PALEOCEANOGRAPHY AND DISTAL PLUME SEDIMENTATION ASSOCIATED WITH HEINRICH EVENTS: EASTERN CANADIAN MARGIN
The mean sortable silt (10-63 mm) current proxy; however, suggests that the Labrador Current was weak or absent during HE. A 25-ka current proxy record established from cores on the northern Grand Banks margin indicates that the modern Labrador Current was initiated ~7 ka and has steadily increased in intensity to the present. The record captures three HE over which no increases in mean sortable silt grain size is observed.

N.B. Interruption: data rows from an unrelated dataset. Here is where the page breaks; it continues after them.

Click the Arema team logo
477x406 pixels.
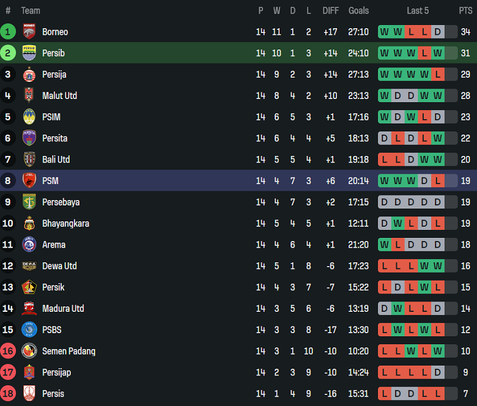tap(29, 245)
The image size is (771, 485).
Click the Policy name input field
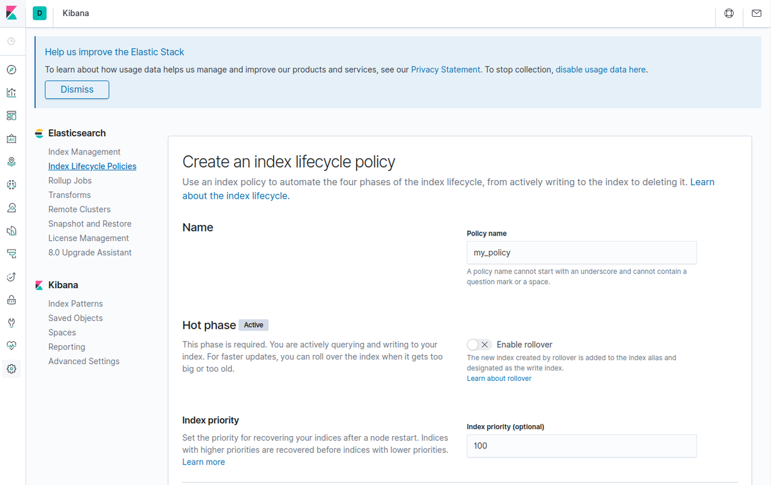pyautogui.click(x=581, y=252)
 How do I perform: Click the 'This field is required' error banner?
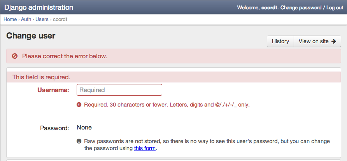coord(174,77)
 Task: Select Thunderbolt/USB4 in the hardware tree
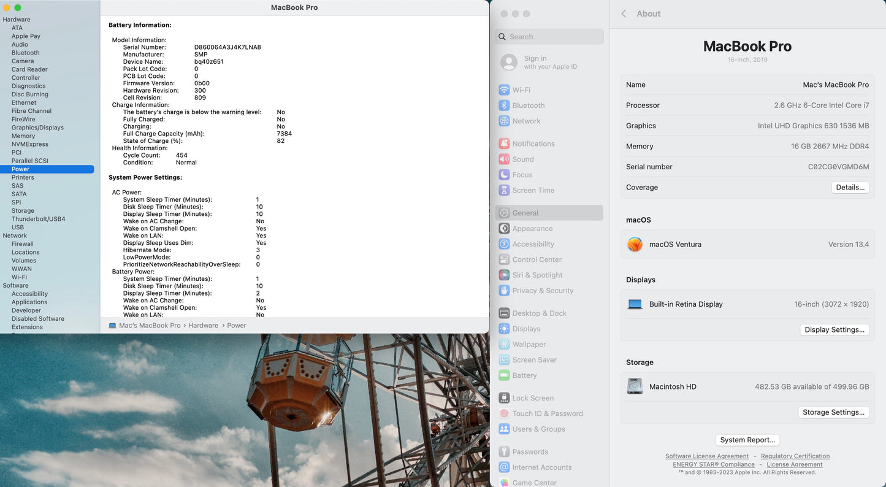point(38,219)
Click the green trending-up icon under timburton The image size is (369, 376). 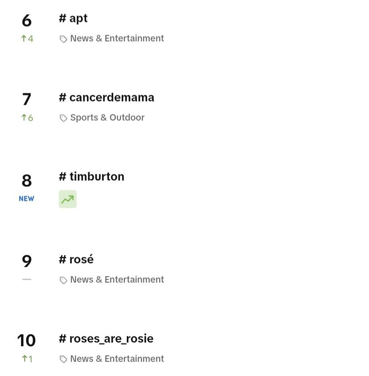pyautogui.click(x=68, y=199)
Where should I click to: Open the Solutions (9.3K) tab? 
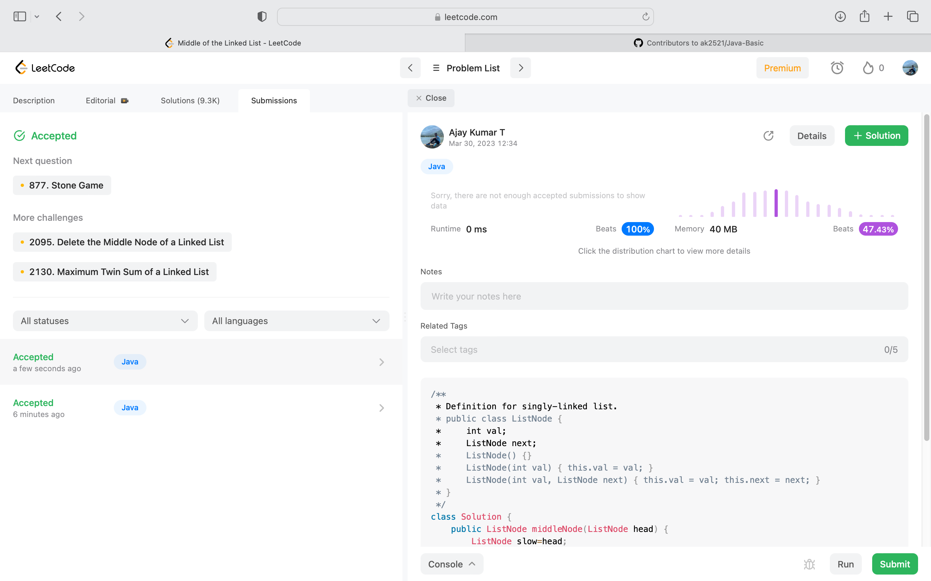pos(190,100)
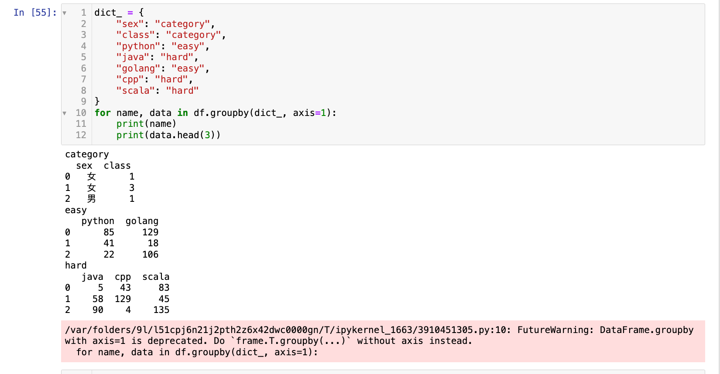Click the "scala": "hard" line in code

[157, 91]

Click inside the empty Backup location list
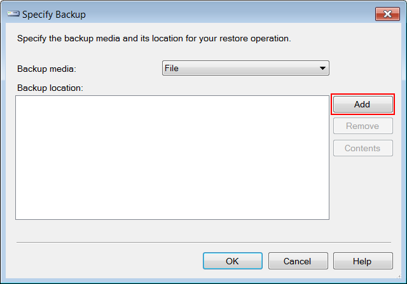172,158
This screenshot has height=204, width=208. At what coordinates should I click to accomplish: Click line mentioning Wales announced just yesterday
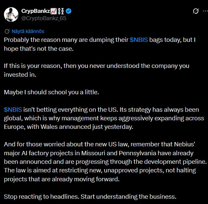point(68,127)
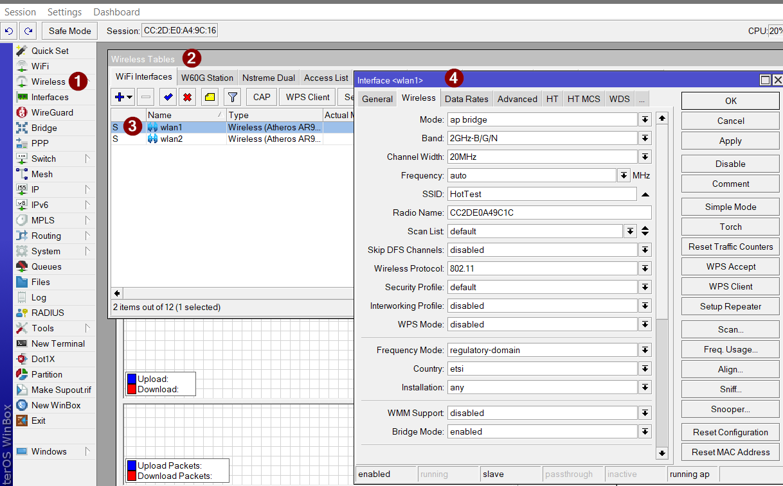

In large river plumes, which are a modern analogue for the melt-water plumes associated with HE, flocculation removes most of the fine sediment from suspension within 10 km of river mouth. After this initial rapid loss, low sediment concentrations limit flocculation; thus, slowing the removal of fine sediment. The remaining sediment in the diluted plume may travel hundreds of km, as observed through satellite imagery. Grain size analyses of HE 1 (14.5 ka) within cores along the Labrador, Newfoundland and Scotian margins indicate that these units fine distally, indicating that iceberg input is reduced and that melt-water plumes become the primary source of sediment for these units along the distal margins. Scaled analysis calculations indicate that it is possible for a small but significant fraction of plume sediment to travel several orders of magnitude farther from source than the flocculated sediment. The time required to produce observed thicknesses of HE beds, given the assumed sediment and plume properties, is consistent with time scales calculated for HE durations by other methods.
New studies of detrital petrography of sediment in piston cores from the Scotian Margin show distinct H1, H2, and possibly H3 as far SW as 67ยบ W. These do not require the presence of a strong paleo- Labrador Current: the dynamics of a freshwater plume, fed along the entire paleo-ice margin, is sufficient to produce observed distribution.